Saturday, 25 May 2013

By on May 25th, 2013 in Barbara, science kits

10:18 – Barbara is trying hard to keep things as normal as possible despite her dad’s condition. She refuses to go over to the nursing home and just sit there all day watching him die. I think that’s the best decision. Dutch is sleeping most of the time anyway, and when he’s awake he’s often so confused that it’s difficult to hold any kind of conversation with him. Barbara wants to remember her dad as he was, not as he is now. At our age, she’s been lucky to have him around all of her life, and in pretty good shape until recently. And, like me, she’s been lucky enough to live locally to her parents rather than living across the country and being able to see them only once or twice a year.

So at this point, the emphasis is going to shift to doing what she can for her mom, to help her get past the inevitable loss of her husband of almost 70 years.

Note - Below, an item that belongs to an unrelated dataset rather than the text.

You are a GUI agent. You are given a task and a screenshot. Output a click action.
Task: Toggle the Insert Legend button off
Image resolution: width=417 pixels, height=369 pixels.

In fact, Barbara and Frances are heading over to their mom’s apartment today to do some stuff and then take her out to dinner.

During her four-day weekend, Barbara is also getting some stuff done around the house and yard, and helping me build new batches of science kits. I haven’t booked the 20 kits we sold earlier this week to a small private school, and won’t until we receive the check and it clears. Even so, we’ve already done three times the business so far this month that we did in May 2012, and kit sales continue to accelerate.


13 Comments and discussion on "Saturday, 25 May 2013"

  1. SteveF says:

    re good memories of Barbara’s father: Would it accomplish anything to bring a video recorder every time Barbara or Frances visit Dutch? Maybe out of twenty hours of visits and recordings there’ll be an hour of clear-minded discussion that can be edited into a video they could watch. Would have been better to do this a year ago, but there you have it.

  2. Miles_Teg says:

    Regarding the murder of the British soldier in London, Eric MacDonald, an Anglican clergyperson turned atheist has a good post on how Islam justifies such behaviour:

    http://choiceindying.com/2013/05/24/theres-always-a-proof-text-when-you-need-one/

    (Pointed to by Jerry Coyne’s site.)

  3. OFD says:

    Not a bad idea. We actually have some formerly Super-8 film taken over half a century ago of me and my siblings and two cousins and grandparents, aunts and uncles all running around down at the grandparents’ house in Fairhaven, MA. I am twice the height of my brothers and skinny as a rail, though I ate like a horse then. I know my parents fed me but someone else looking at this might thing we were being starved.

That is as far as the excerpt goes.